__Instructions to follow__: Copy the piece below titled "A Trifecta of Failure" word for word, from its title through its last sentence.

__Selected extract__:
---

"A Trifecta of Failure"

February 23, 2010

"If state government was a business, the state might have to shut it down."

So begins a great article by Erik Smith at the Washington State Wire about the three major state funds that either are, or are headed toward, insolvency.

According to Smith,

"Reports from the three state oversight officials indicate that the Wall Street meltdown and the state’s unprecedented budget shortfall contributed to the troubles. But bad judgment calls and the Legislature’s tendency to put off difficult decisions into the future also played a part."

The state employee health insurance fund is strapped for cash, as the Spokesman-Review reported last week, because the state "cut its premium payments by hundreds of millions of dollars, using that money for other things while the insurance fund spent down a large surplus."

---

__Data entries__:
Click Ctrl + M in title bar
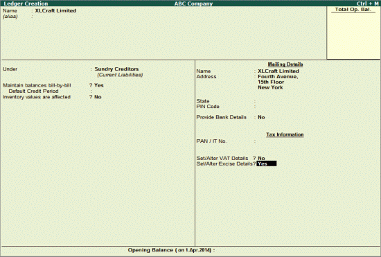The width and height of the screenshot is (381, 257). click(x=367, y=3)
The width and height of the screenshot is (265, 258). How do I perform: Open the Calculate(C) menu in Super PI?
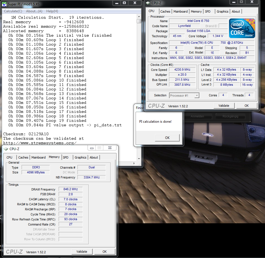point(13,11)
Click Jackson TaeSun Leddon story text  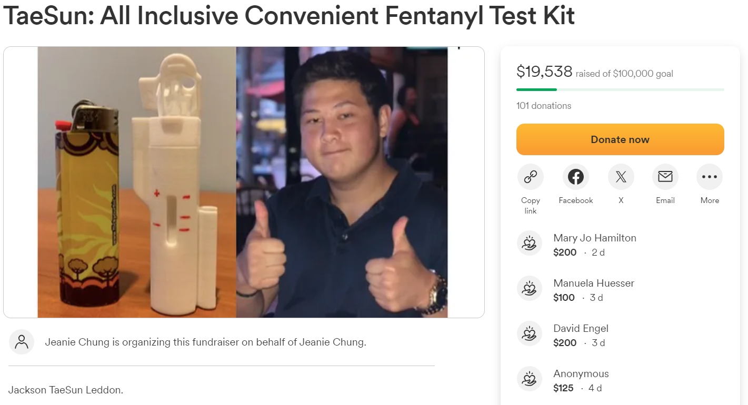[x=66, y=390]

---

__Reply__:
"A Trifecta of Failure"

February 23, 2010

"If state government was a business, the state might have to shut it down."

So begins a great article by Erik Smith at the Washington State Wire about the three major state funds that either are, or are headed toward, insolvency.

According to Smith,

"Reports from the three state oversight officials indicate that the Wall Street meltdown and the state’s unprecedented budget shortfall contributed to the troubles. But bad judgment calls and the Legislature’s tendency to put off difficult decisions into the future also played a part."

The state employee health insurance fund is strapped for cash, as the Spokesman-Review reported last week, because the state "cut its premium payments by hundreds of millions of dollars, using that money for other things while the insurance fund spent down a large surplus."